Starring: Paul Giamatti, Emily Watson and David Strathairn
Distributor: Madman Entertainment
Runtime: 101 mins. Reviewed in Nov 2011
That fine actor, Paul Giamatti, appears here as an actor called Paul Giamatti. He is in rehearsals in New York for Uncle Vanya but is in the middle of an existential crisis. He can’t do the part. His agent rings him and suggests reading an article in the New Yorker about an agency which extracts souls and keeps them in storage. Could that be a solution? Paul decides to go for an interview – but insists he does not want his soul stored in their warehouse in New Jersey!
With that premiss, who could resist?
There is an initial quotation from philosopher, Rene Descartes, about where the soul is to be found in the brain. To enjoy the film and its comic drama about what it is to be soulful and then soul-less, it depends on what one’s beliefs are concerning the soul, how material or how spiritual it might be – and can one live without it? And, even more strangely, what if you rented or had a permanent transplant of somebody else’s soul? After all, you can live with somebody else’s kidney or heart, so…?
While Paul Giamatti is doing angst-ridden so convincingly (with Emily Watson playing his bewildered wife), David Strathairn plays Dr Flintstein, the manager of the Soul Storage company, with as much cheerfully nonchalent realism that could contrast with angst. He has a pleasant answer for every question.
In the meantime, the screenplay parodies the human organ illegal trade and drug smuggling by having Russians do extractions of souls in Russia and use ‘mules’ to carry the souls as implants to the US. And this from the land of Uncle Vanya and Chekhov. One of the mules gets involved with the renting of Paul’s soul (pretending that it is Al Pacino’s) for a Russian Mafia boss’s wife to become a better actress in a soap-opera.

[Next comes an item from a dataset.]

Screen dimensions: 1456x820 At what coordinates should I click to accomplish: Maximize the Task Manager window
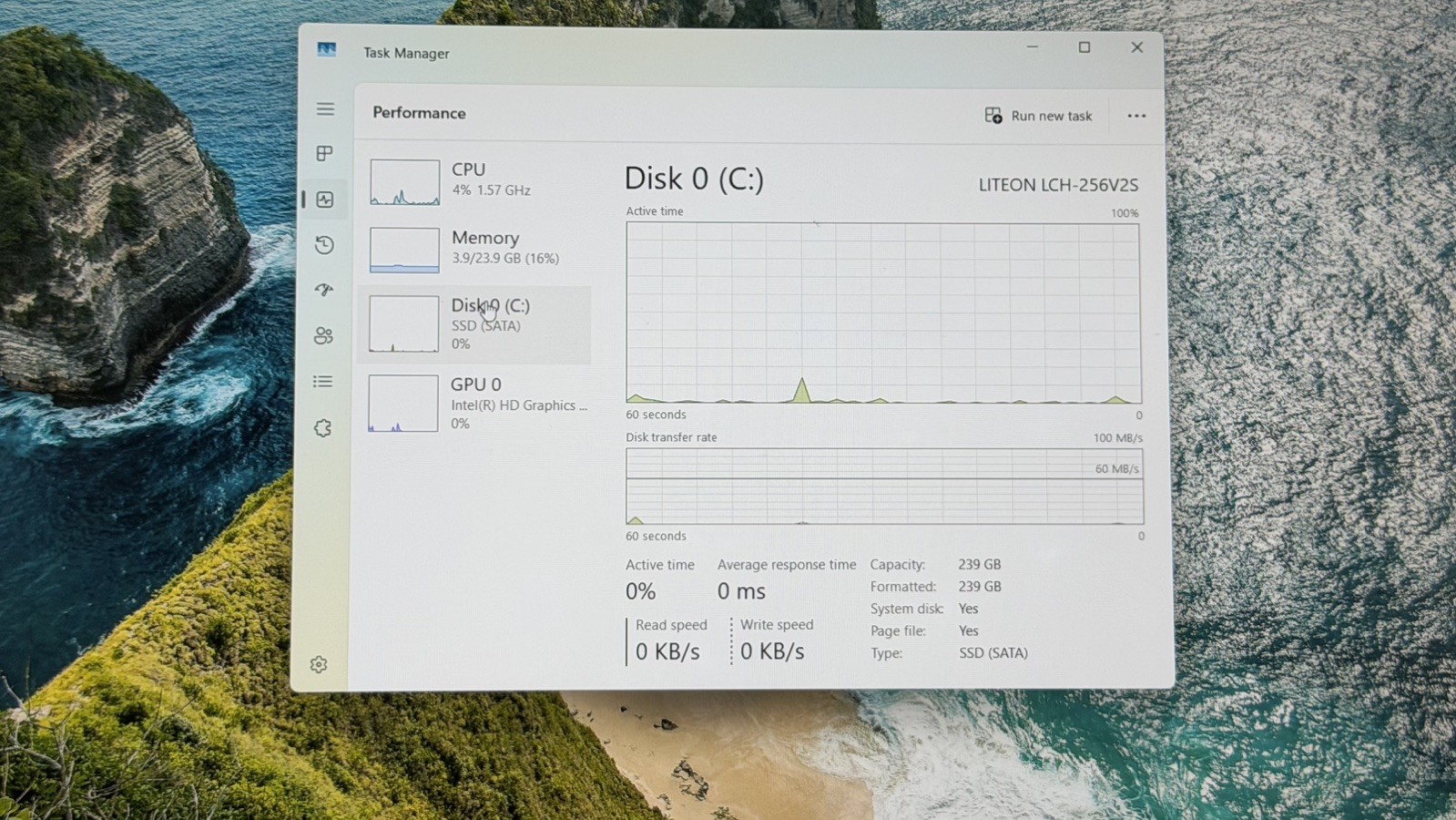coord(1084,47)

Paul’s deal might not seem all that Faustian and Dr Flintstone, sorry, Flintstein, seems a charming Mephistopheles. The big question is: how does one regain one’s soul? And, should one look inside it to see what is really there?

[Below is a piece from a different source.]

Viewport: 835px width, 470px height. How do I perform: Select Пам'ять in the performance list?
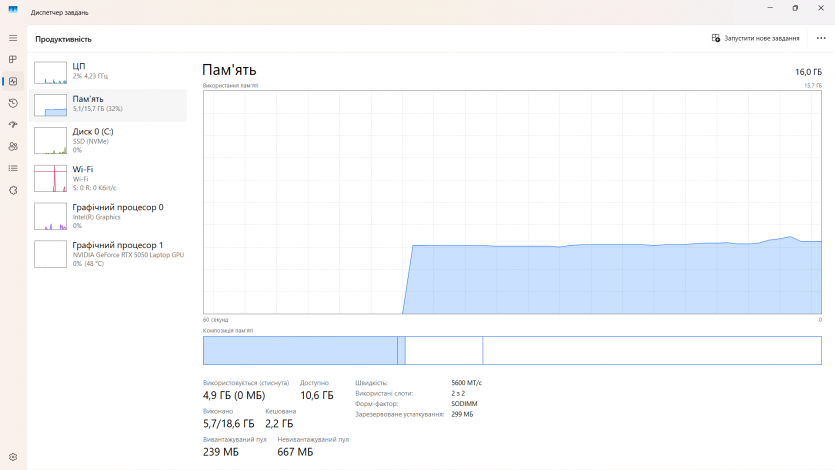(x=108, y=104)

Apparently, writer-director, Sophie Barthes, based her story on a dream she had. And, apparently, she gets upset if questioners and reviewers start to make connections with Being Inside John Malkovich and Eternal Sunshine of the Spotless Mind – but it is difficult not to with their connecting ideas if not their style of film-making. Be that as it may, Cold Souls is an entertaining comedy drama with the touch of metaphysics.